- Extract provided

_ _ _ _ _ _ _

Hubble snaps a cosmic photobomb

By Phil Plait | September 13, 2010 10:40 am

So you’re with a friend you haven’t seen in a while, and you’re having a great time. You decide to get a picture to save the memory. The two of you pose together, you snap the picture… only to find some obnoxious person in the background is looking right in the camera and making a face, ruining the shot. You’ve been photobombed.

Now imagine the person photobombing is actually in the foreground, better lit, and eating up half the picture with their arms flung wide right in front of you.

Yeah, galaxies get photobombed too:

hst_pgc39058

[Click to photobombinate.]

Man, if I wanted to study the dwarf galaxy PGC 39058, I’d be pretty ticked at the star HD 106381. What a jerk!

But since I’m not studying the galaxy, I can actually admire the beauty of this shot. PGC 39058 is a collection of a few tens of millions of stars located about 14 million light years away in the constellation of Draco. Like most of its kind, there are some active regions of star formation in it, and the plethora of blue stars makes it clear this galaxy may be small, but it’s still chugging out stars — blue stars are massive and don’t live long, so they must be young.

The star HD 106381 is actually inside our own Milky Way galaxy which is why it looks so bright. This image is like trying to see a firefly outside your living room window past a table lamp in the way. What’s funny is that the star may appear to be fantastically bright in this image, but that’s because it’s being seen in a half-hour exposure by Hubble! In fact, the star is just barely too faint to be seen with the unaided eye; it shines at a magnitude of 6.7, so you’d need binoculars to see it at all.

_ _ _ _ _ _ _

- Data entries

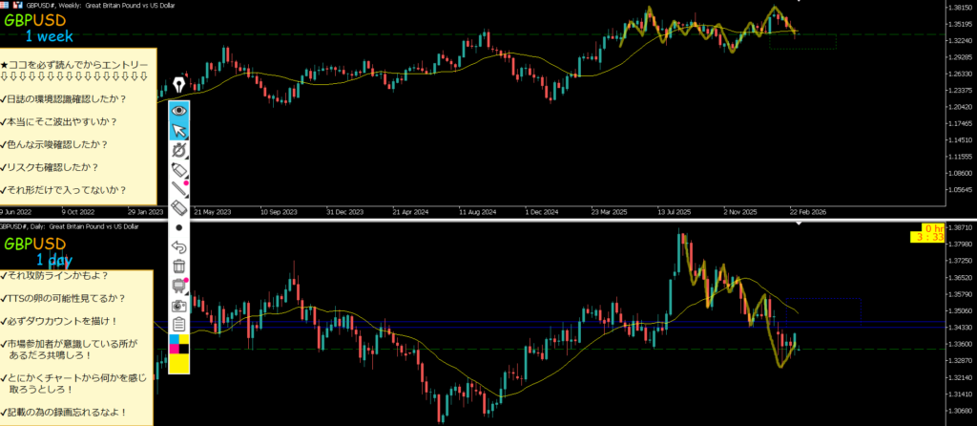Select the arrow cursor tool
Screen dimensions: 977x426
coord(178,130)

_ _ _ _ _ _ _

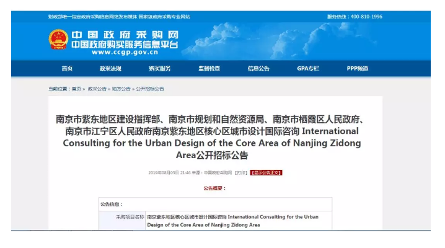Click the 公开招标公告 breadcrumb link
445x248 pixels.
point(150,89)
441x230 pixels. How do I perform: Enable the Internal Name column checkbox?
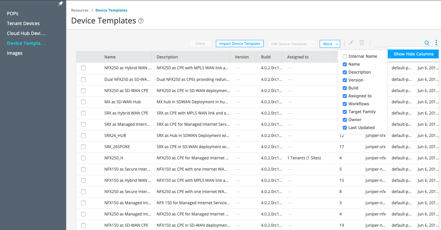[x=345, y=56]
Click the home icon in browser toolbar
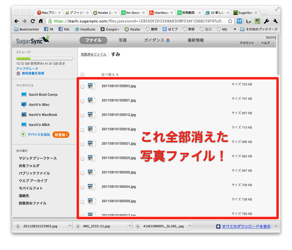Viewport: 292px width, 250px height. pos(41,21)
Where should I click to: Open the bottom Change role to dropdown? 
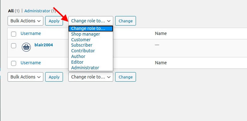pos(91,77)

_ _ _ _ _ _ _

- Tasks to carry out
- A) List every galaxy, star, and constellation that the Hubble photobomb post names by name or catalog designation.
- B) Retype everything in the Hubble photobomb post from "Yeah, galaxies get" down to "What a jerk!".
Answer from the blog post alone.

- Outputs
- A)
- PGC 39058 (galaxy)
- HD 106381 (star)
- Milky Way (galaxy)
- Draco (constellation)

- B)
Yeah, galaxies get photobombed too:

hst_pgc39058

[Click to photobombinate.]

Man, if I wanted to study the dwarf galaxy PGC 39058, I’d be pretty ticked at the star HD 106381. What a jerk!